Anayasa değişiklik paketinin görüşülmesi tamamlandı ve Sayın Cumhurbaşkanı Gül de değişikliği onaylayarak referandum yolunu açtı... Paketin, yapılan yasal değişikliklere göre 60 gün içerisinde halkın oyuna sunulması gerekirken, Yüksek Seçim Kurulu 120 gün üzerinden takvimi belirledi; 12 Eylül 2010. Bu durum AK Parti yöneticileri tarafından eleştirildi; YSK 60 günlük süreyi hesaba katmalıydı diye... Doğrusu referandumun 60 gün içerisinde yapılması gerektiğini hukukçular da söylüyorlar... Bu durum Anayasa değişikliğine ümitlerini bağlamış insanlarımızı da tedirgin etmektedir... Türkiye’de olaylar çok hızlı geliştiği için, bu dört aylık süreye kimler, neleri sıkıştıracak göreceğiz... Önce ana muhalefet partisinin değişikliğin iptali için Anayasa Mahkemesi’ne müracaatının sonucu alınacak. Ülke çok önemli değişimlere sahne olacak Rabbim izin verirse...

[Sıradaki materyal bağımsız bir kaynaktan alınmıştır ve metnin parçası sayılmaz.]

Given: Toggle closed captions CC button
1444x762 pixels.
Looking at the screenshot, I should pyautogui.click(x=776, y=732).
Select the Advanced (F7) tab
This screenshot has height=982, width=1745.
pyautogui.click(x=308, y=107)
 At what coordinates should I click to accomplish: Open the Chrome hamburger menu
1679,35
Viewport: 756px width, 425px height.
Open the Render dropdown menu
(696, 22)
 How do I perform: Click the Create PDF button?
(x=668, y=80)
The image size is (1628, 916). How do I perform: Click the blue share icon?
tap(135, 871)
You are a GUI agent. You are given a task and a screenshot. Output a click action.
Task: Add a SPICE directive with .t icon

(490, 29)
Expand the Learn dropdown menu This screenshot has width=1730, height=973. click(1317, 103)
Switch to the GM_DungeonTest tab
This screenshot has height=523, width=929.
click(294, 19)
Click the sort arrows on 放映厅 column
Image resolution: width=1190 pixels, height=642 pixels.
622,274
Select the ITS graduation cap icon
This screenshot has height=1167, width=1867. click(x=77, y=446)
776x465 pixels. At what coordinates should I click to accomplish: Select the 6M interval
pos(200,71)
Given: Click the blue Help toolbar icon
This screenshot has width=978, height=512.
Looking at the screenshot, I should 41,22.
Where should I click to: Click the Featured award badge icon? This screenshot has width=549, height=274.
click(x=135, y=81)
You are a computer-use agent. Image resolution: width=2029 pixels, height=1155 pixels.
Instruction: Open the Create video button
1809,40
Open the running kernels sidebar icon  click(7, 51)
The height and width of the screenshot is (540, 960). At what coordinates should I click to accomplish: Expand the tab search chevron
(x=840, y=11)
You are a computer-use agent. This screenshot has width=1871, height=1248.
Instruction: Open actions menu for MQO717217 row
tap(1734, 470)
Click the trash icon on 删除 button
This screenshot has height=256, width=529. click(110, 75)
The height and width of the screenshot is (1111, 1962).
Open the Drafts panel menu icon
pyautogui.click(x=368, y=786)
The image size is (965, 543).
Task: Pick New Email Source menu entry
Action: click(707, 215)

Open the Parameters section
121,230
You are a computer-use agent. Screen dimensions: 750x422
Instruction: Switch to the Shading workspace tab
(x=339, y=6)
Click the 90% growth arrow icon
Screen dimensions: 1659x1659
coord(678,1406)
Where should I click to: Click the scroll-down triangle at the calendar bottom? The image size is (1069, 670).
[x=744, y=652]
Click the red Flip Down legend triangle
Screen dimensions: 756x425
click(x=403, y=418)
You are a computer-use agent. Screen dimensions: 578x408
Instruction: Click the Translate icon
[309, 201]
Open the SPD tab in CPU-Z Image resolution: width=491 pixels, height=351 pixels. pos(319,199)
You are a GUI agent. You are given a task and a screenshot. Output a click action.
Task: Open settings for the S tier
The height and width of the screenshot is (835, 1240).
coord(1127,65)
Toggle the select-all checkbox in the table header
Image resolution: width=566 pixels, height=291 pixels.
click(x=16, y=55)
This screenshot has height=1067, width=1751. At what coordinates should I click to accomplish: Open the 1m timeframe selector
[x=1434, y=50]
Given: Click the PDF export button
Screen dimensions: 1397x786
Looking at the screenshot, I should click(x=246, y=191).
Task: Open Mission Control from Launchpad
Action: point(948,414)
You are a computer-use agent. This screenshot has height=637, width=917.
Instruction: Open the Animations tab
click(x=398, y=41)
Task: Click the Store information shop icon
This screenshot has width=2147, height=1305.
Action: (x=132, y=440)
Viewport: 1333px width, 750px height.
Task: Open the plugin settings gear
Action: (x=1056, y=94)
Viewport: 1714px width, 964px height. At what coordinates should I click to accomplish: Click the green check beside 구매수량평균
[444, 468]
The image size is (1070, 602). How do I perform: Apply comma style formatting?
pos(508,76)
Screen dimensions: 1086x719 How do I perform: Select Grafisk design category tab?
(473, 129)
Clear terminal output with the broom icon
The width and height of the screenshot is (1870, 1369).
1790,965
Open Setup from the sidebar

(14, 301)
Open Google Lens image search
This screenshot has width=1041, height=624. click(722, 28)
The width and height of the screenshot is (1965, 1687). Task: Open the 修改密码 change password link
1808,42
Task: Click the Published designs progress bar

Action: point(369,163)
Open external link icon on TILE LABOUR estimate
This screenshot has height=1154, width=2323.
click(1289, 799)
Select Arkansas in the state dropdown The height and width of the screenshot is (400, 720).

Bu tarih bilindiği gibi, 82 Anayasası’nı halk oylamasına sunan Evren’in başkanlığındaki İhtilâl Komitesi’nin, yönetime el koyduğu tarih... O günlerde ülke öyle bir terör saldırıları girdabına kapılmıştı ki, millete “artık bunu sivil yönetimler durduramaz” fikri iyice empoze edilmişti... Bunun daha sonra ihtilâlin olgunlaşması için planlanmış bir proje olduğu ifade edilmiştir... İhtilâl tarihinden günler önce ihtilâl olacağı söylentileri konuşuluyordu. Adeta ihtilâl beklenilir olmuştu... Bugünkü gibi Ergenekon, Balyoz, Sarıkız, Ayışığı ve Kafes gibi eylem planları bilinmiyordu... Demek ki tek plan, o günün olgunlaşmış şartlarında ihtilâl için yetiyordu... O da hayata geçirildi... 11 Eylül gecesi saat 24.00 sularında, bir dostumu ziyaret etmiş, evime dönüyordum... İstanbul’da, Vatan caddesinden eve yöneldiğimde, tankların cadde boyunca hareket ettiğine şahit oldum... Yani ihtilâl herkesin gözü önünde yapıldı... Tabiî ki ertesi gün yönetim el değiştirdi... Tüm terör eylemleri de durdu... Siyasi liderler tutuklandı... Tutuklu bulundukları süre içerisinde birbirlerini dinlemek ve anlamak imkânına sahip olduklarını; dostluklar oluşturduklarını basından takip ediyorduk... Bunların içerisinde şimdi 82 Anayasası’nın değişikliğine karşı duran Baykal da bulunuyordu. Sadece siyasiler değil, o günlerde olaylara karıştıkları tespit edilen öğrenciler de cezaevlerini doldurmuştu. Onlara yapılan işkenceleri bugün anlatacak çok aydın bulabilmekteyiz.. İhtilâlden bir yıl sonra, yani Anayasa’nın halk oylamasına sunulmasından 1 yıl önce bugün hep eleştirdiğimiz ama bir türlü demokratikleştiremediğimiz Yükseköğretim Kanunu yürürlüğe girdi...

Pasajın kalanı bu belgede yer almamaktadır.